Dengan lebih dari 91 juta pelanggan dan pendapatan sekitar 32 miliar dolar AS, PLN memikul tanggung jawab besar dalam hal emisi karbon yang setiap tahun mencapai sekitar 300 juta ton. Tanpa intervensi, emisi tersebut diproyeksikan meningkat menjadi 500 juta ton pada 2030.

Baca Juga

Dalam diskusi sebelumnya CEO PT PLN Darmawan Prasodjo mengatakan hingga 2040 perusahaannya membutuhkan 235 miliar dolar AS hingga 2040 untuk transisi energi bersih. Menurut Sinthya, untuk mewujudkan transisi energi ini dibutuhkan dana investasi sekitar 110 miliar dolar AS dari tahun depan hingga 2030.

“Jika kita tidak melakukan apa-apa, maka emisi karbon akan meningkat menjadi sekitar 500 juta ton pada tahun 2030. Jadi, kita perlu benar-benar bertindak serius untuk mengurangi emisi karbon,” katanya di panel diskusi Fostering and Enabling Innovative Climate Finance Mechanism di Pavilliun Indonesia, Pertemuan Perubahan Iklim PBB (COP29), Azerbaijan, Selasa (12/11/2024).

PLN telah menyusun sejumlah rencana pendanaan, baik melalui dana publik maupun swasta, dengan tujuan membangun proyek infrastruktur energi yang tepat dan berkelanjutan.
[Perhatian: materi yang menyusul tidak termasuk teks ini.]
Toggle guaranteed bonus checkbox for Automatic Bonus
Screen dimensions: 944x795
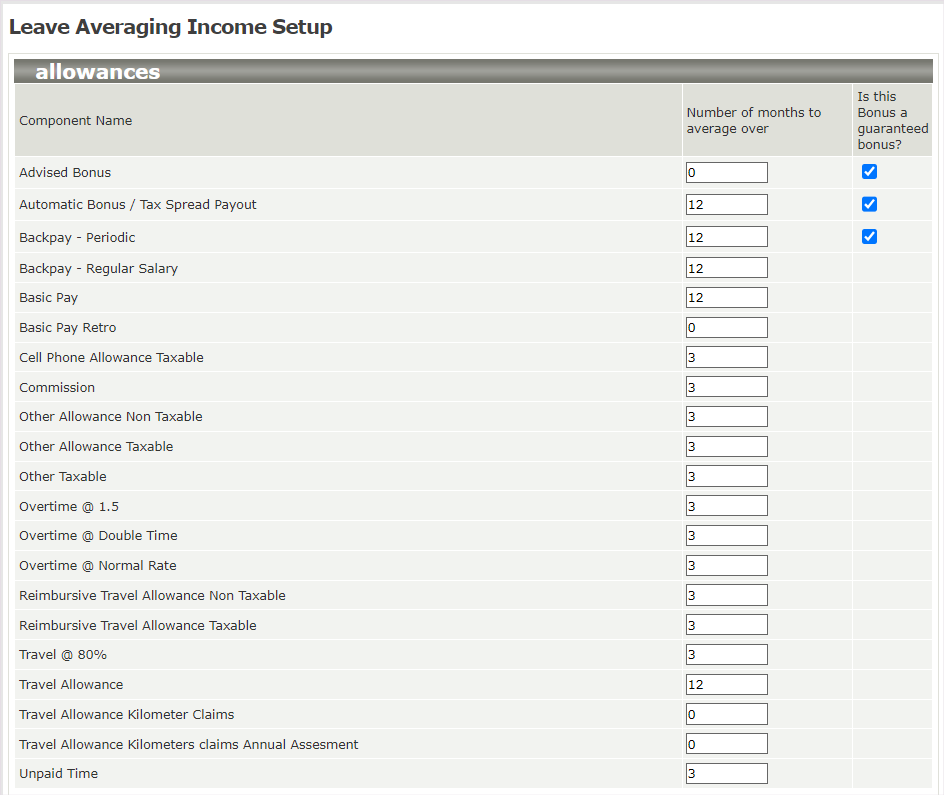click(869, 204)
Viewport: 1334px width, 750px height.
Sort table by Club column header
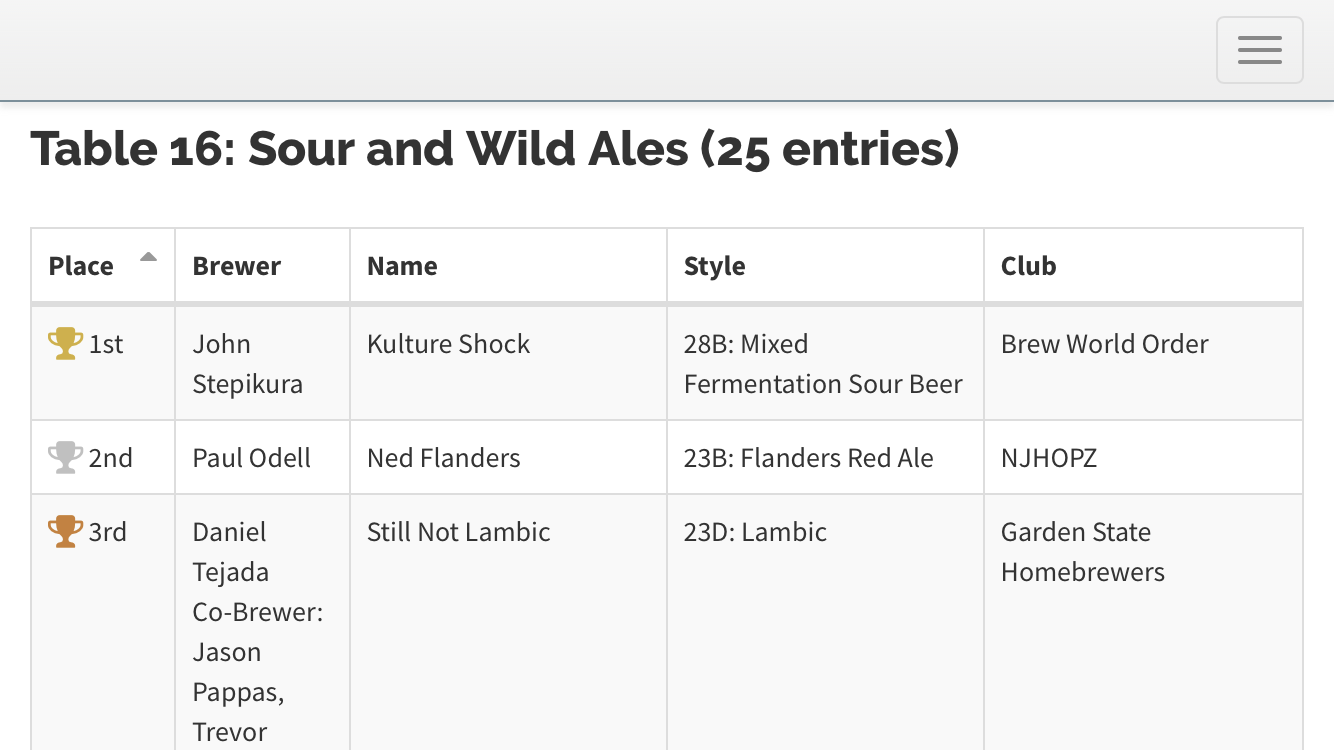coord(1029,266)
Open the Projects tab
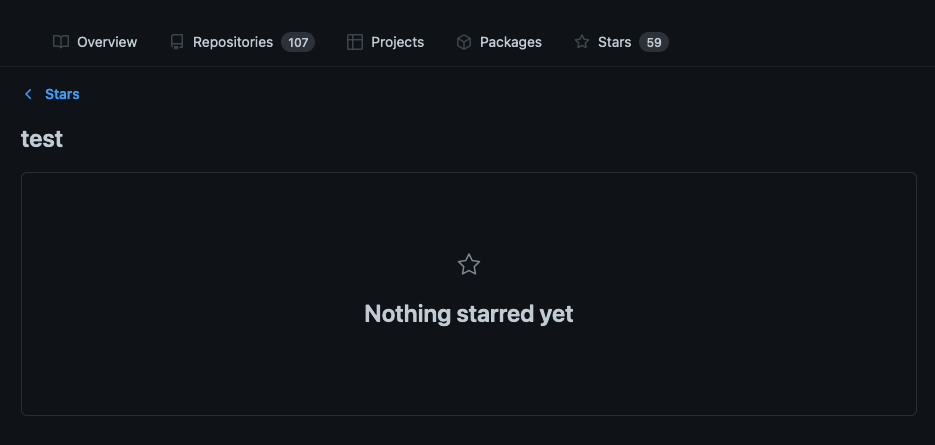This screenshot has height=445, width=935. coord(397,42)
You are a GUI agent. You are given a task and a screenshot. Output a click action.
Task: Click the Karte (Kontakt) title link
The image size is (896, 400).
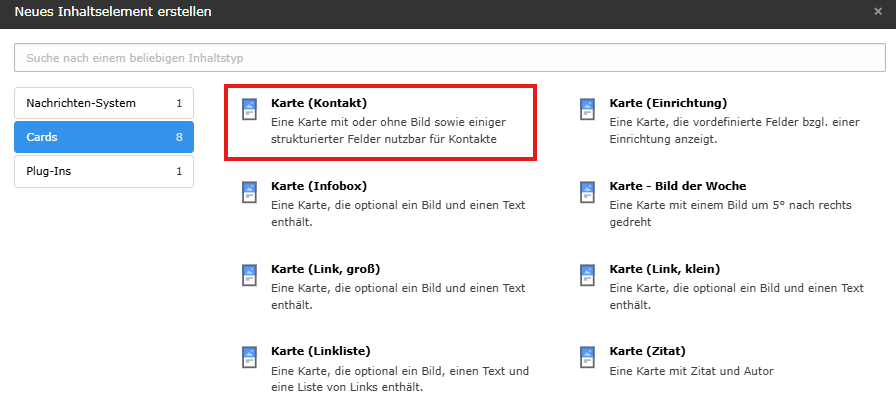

PLN telah menyiapkan ratusan proyek yang dirancang untuk memenuhi kebutuhan transisi energi Indonesia.

Dari total investasi, sekitar 80 miliar dolar AS dialokasikan untuk transmisi dan distribusi energi, sementara 30 miliar dolar AS lainnya diperlukan untuk pengembangan infrastruktur utama, termasuk jaringan pintar (smart grid). Sinthya menekankan PLN tidak hanya fokus pada pencapaian target emisi, tetapi juga memperhatikan dampak ekonomi dan sosial dari investasi tersebut.

Menurut Sinthya, untuk membiayai proyek-proyek besar ini, PLN berencana mengandalkan beberapa sumber pendanaan. Selain dari lembaga multilateral dan bilateral, pendanaan juga akan diperoleh dari sumber swasta seperti produsen listrik independen (Independent Power Producers/IPP) dan investasi campuran.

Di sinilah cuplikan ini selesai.